▸ **Exercise brief**
Can you reproduce every line of the listing below, word for word, without changing anything?

▸ **Dataset content**
----------------------------------------

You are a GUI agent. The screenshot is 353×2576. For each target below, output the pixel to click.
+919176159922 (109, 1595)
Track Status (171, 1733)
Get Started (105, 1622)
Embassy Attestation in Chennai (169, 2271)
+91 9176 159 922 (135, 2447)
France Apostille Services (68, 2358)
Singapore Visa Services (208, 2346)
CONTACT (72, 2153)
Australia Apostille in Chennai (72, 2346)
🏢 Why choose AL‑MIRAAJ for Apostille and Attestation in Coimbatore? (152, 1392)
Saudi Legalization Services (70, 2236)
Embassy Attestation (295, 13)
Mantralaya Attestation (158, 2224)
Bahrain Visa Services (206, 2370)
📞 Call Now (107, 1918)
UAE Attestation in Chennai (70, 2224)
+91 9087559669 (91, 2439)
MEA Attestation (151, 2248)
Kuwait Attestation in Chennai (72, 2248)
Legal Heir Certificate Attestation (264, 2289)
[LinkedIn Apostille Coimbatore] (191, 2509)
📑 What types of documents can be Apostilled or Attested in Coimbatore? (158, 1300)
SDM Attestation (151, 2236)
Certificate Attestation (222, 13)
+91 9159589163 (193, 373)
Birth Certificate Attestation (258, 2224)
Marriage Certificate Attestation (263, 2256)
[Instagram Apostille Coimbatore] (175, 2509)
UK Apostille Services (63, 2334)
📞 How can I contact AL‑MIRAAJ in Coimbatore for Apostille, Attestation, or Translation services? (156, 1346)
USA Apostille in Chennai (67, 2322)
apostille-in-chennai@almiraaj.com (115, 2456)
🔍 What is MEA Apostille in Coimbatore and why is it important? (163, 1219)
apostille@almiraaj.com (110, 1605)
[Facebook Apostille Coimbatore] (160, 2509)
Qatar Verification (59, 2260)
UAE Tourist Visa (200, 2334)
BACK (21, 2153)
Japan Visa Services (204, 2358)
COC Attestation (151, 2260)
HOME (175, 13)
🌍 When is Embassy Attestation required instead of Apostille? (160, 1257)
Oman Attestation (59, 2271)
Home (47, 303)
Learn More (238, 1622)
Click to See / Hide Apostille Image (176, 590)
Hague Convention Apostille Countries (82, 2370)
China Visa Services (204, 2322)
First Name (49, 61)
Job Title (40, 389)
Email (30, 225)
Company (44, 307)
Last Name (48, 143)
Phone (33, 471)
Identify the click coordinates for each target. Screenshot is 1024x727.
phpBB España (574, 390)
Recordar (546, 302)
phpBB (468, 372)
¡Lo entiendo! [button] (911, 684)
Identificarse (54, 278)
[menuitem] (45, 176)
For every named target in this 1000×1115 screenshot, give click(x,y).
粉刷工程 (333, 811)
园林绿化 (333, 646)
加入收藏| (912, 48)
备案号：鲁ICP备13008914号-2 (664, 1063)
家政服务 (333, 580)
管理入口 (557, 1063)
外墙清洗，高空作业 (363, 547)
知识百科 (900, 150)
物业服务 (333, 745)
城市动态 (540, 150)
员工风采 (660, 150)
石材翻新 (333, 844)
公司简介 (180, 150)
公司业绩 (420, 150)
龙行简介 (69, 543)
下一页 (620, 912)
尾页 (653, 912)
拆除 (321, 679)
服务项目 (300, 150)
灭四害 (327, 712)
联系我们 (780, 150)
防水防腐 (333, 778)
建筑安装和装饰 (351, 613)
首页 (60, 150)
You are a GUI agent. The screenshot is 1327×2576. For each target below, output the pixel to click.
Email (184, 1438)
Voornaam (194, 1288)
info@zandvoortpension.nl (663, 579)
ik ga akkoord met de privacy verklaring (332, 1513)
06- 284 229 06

----------------------------------------

▸ **Result of the exercise**
You are a GUI agent. The screenshot is 353×2576. For each target below, output the pixel to click.
+919176159922 (109, 1595)
Track Status (171, 1733)
Get Started (105, 1622)
Embassy Attestation in Chennai (169, 2271)
+91 9176 159 922 (135, 2447)
France Apostille Services (68, 2358)
Singapore Visa Services (208, 2346)
CONTACT (72, 2153)
Australia Apostille in Chennai (72, 2346)
🏢 Why choose AL‑MIRAAJ for Apostille and Attestation in Coimbatore? (152, 1392)
Saudi Legalization Services (70, 2236)
Embassy Attestation (295, 13)
Mantralaya Attestation (158, 2224)
Bahrain Visa Services (206, 2370)
📞 Call Now (107, 1918)
UAE Attestation in Chennai (70, 2224)
+91 9087559669 (91, 2439)
MEA Attestation (151, 2248)
Kuwait Attestation in Chennai (72, 2248)
Legal Heir Certificate Attestation (264, 2289)
[LinkedIn Apostille Coimbatore] (191, 2509)
📑 What types of documents can be Apostilled or Attested in Coimbatore? (158, 1300)
SDM Attestation (151, 2236)
Certificate Attestation (222, 13)
+91 9159589163 (193, 373)
Birth Certificate Attestation (258, 2224)
Marriage Certificate Attestation (263, 2256)
[Instagram Apostille Coimbatore] (175, 2509)
UK Apostille Services (63, 2334)
📞 How can I contact AL‑MIRAAJ in Coimbatore for Apostille, Attestation, or Translation services? (156, 1346)
USA Apostille in Chennai (67, 2322)
apostille-in-chennai@almiraaj.com (115, 2456)
🔍 What is MEA Apostille in Coimbatore and why is it important? (163, 1219)
apostille@almiraaj.com (110, 1605)
[Facebook Apostille Coimbatore] (160, 2509)
Qatar Verification (59, 2260)
UAE Tourist Visa (200, 2334)
BACK (21, 2153)
Japan Visa Services (204, 2358)
COC Attestation (151, 2260)
HOME (175, 13)
🌍 When is Embassy Attestation required instead of Apostille? (160, 1257)
Oman Attestation (59, 2271)
Home (47, 303)
Learn More (238, 1622)
Click to See / Hide Apostille Image (176, 590)
Hague Convention Apostille Countries (82, 2370)
China Visa Services (204, 2322)
First Name (49, 61)
Job Title (40, 389)
Email (30, 225)
Company (44, 307)
Last Name (48, 143)
Phone (33, 471)
Identify the click coordinates for each target. Screenshot is 1024x727.
phpBB España (574, 390)
Recordar (546, 302)
phpBB (468, 372)
¡Lo entiendo! [button] (911, 684)
Identificarse (54, 278)
[menuitem] (45, 176)
For every named target in this 1000×1115 screenshot, give click(x,y).
粉刷工程 (333, 811)
园林绿化 (333, 646)
加入收藏| (912, 48)
备案号：鲁ICP备13008914号-2 (664, 1063)
家政服务 (333, 580)
管理入口 (557, 1063)
外墙清洗，高空作业 (363, 547)
知识百科 (900, 150)
物业服务 (333, 745)
城市动态 (540, 150)
员工风采 (660, 150)
石材翻新 (333, 844)
公司简介 (180, 150)
公司业绩 (420, 150)
龙行简介 (69, 543)
下一页 (620, 912)
尾页 (653, 912)
拆除 (321, 679)
服务项目 (300, 150)
灭四害 (327, 712)
联系我们 (780, 150)
防水防腐 (333, 778)
建筑安装和装饰 (351, 613)
首页 (60, 150)
You are a GUI agent. The screenshot is 1327×2576. For each target below, output the pixel to click.
Email (184, 1438)
Voornaam (194, 1288)
info@zandvoortpension.nl (663, 579)
ik ga akkoord met de privacy verklaring (332, 1513)
06- 284 229 06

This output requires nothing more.